= Exercise goal =
Rewrite all of the entries below, replacing every "Switch to the" with "Go to the" and leaving everything else unchanged.

Entries on where items appear:
***

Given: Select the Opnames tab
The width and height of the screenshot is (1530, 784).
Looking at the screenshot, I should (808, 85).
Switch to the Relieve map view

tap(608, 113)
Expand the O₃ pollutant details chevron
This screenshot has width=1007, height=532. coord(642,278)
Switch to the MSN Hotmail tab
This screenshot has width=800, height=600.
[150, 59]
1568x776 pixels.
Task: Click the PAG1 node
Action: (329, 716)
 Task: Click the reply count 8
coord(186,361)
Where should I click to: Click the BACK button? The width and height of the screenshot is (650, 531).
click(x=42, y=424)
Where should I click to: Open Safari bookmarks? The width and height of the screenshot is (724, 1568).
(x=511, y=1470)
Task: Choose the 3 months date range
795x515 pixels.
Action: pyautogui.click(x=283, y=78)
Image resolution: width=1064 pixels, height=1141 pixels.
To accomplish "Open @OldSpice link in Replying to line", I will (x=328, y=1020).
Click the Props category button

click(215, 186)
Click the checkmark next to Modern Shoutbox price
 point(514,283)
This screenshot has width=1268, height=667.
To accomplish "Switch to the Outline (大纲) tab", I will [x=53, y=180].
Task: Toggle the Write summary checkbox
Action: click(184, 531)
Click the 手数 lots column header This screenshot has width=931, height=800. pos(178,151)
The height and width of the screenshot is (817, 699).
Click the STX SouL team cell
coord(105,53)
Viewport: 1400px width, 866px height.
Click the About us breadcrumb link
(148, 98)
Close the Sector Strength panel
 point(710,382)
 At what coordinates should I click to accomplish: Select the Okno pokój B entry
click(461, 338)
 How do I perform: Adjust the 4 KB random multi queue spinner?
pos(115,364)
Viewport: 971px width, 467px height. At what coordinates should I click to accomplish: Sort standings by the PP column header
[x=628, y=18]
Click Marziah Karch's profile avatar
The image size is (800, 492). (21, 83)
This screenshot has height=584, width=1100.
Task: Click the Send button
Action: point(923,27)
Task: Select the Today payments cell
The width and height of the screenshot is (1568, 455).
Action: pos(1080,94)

***

= Expected output =
Given: Select the Opnames tab
The width and height of the screenshot is (1530, 784).
Looking at the screenshot, I should (808, 85).
Go to the Relieve map view

tap(608, 113)
Expand the O₃ pollutant details chevron
This screenshot has width=1007, height=532. coord(642,278)
Go to the MSN Hotmail tab
This screenshot has width=800, height=600.
[150, 59]
1568x776 pixels.
Task: Click the PAG1 node
Action: (329, 716)
 Task: Click the reply count 8
coord(186,361)
Where should I click to: Click the BACK button? The width and height of the screenshot is (650, 531).
click(x=42, y=424)
Where should I click to: Open Safari bookmarks? The width and height of the screenshot is (724, 1568).
(x=511, y=1470)
Task: Choose the 3 months date range
795x515 pixels.
Action: pyautogui.click(x=283, y=78)
Image resolution: width=1064 pixels, height=1141 pixels.
To accomplish "Open @OldSpice link in Replying to line", I will (x=328, y=1020).
Click the Props category button

click(215, 186)
Click the checkmark next to Modern Shoutbox price
 point(514,283)
This screenshot has width=1268, height=667.
To accomplish "Go to the Outline (大纲) tab", I will [x=53, y=180].
Task: Toggle the Write summary checkbox
Action: click(184, 531)
Click the 手数 lots column header This screenshot has width=931, height=800. pos(178,151)
The height and width of the screenshot is (817, 699).
Click the STX SouL team cell
coord(105,53)
Viewport: 1400px width, 866px height.
Click the About us breadcrumb link
(148, 98)
Close the Sector Strength panel
 point(710,382)
 At what coordinates should I click to accomplish: Select the Okno pokój B entry
click(461, 338)
 How do I perform: Adjust the 4 KB random multi queue spinner?
pos(115,364)
Viewport: 971px width, 467px height. At what coordinates should I click to accomplish: Sort standings by the PP column header
[x=628, y=18]
Click Marziah Karch's profile avatar
The image size is (800, 492). (21, 83)
This screenshot has height=584, width=1100.
Task: Click the Send button
Action: point(923,27)
Task: Select the Today payments cell
The width and height of the screenshot is (1568, 455).
Action: pos(1080,94)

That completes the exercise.